The dough for these saffron buns is shaped by twisting into a unique flourish on either end, adding to their distinctiveness as a symbol of this Advent holiday. And while it may not be historically accurate to say that these buns were always gluten free, they’re equally delicious made that way in modern times, so why not?
Tradition holds that if you fully embrace the traditions of Saint Lucia Day, you will survive the long winter days with enough light. It seems to me that the best way to celebrate would be to bake these gluten free Saint Lucia Saffron Buns, don’t you think? Wreath of candles or not, they’ll certainly spread joy and warmth on a cold winter’s night.Print
To proof the yeast, dissolve the packets in ¼ cup warm milk.
Unless dried already, dry saffron threads by spreading on a baking sheet and placing in a warm oven until dry.
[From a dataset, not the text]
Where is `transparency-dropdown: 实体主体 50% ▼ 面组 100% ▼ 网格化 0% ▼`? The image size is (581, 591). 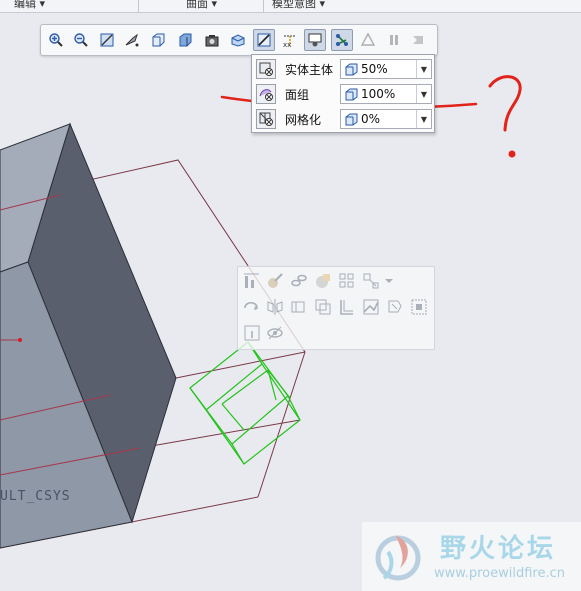 transparency-dropdown: 实体主体 50% ▼ 面组 100% ▼ 网格化 0% ▼ is located at coordinates (343, 94).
Pound smooth into a powder. Dissolve in ½ tablespoon bourbon, brandy or apple cider.
In a large mixing bowl, combine remaining 1 cup milk, dissolved saffron, sugar, salt, egg white, butter and gfJules Flour.
Beat in the yeast-milk mixture until integrated. If dough is too dry, add more warm milk, one tablespoon at a time until the dough holds together well in a wet, but not drippy ball.
Divide into 2-inch balls and roll gently in just enough gfJules Flour to keep from sticking. The dough will become dry if too much flour is used. A bench scraper tool is helpful in sectioning off the dough and moving the buns around, but it’s not essential.
Gently roll into a rope to braid into buns — don’t push down on the dough while rolling or it will become flat; simply roll gently under your palms until a rope is formed. Curl the ends of the rope into “S” shapes. Brush off excess flour, if necessary, with a pastry brush.
Gently transfer each bun to parchment-lined baking sheets, cover and let rise for 30 minutes to one hour in a warm location like an oven preheated to 200° F and then turned off.
Preheat oven to 375° F.
Once risen, brush with slightly beaten egg or warm milk and sprinkle Demerara sugar and chopped almonds, if using. Place raisins in the spirals.
Bake for approximately 10 minutes, depending on size. Do not over bake.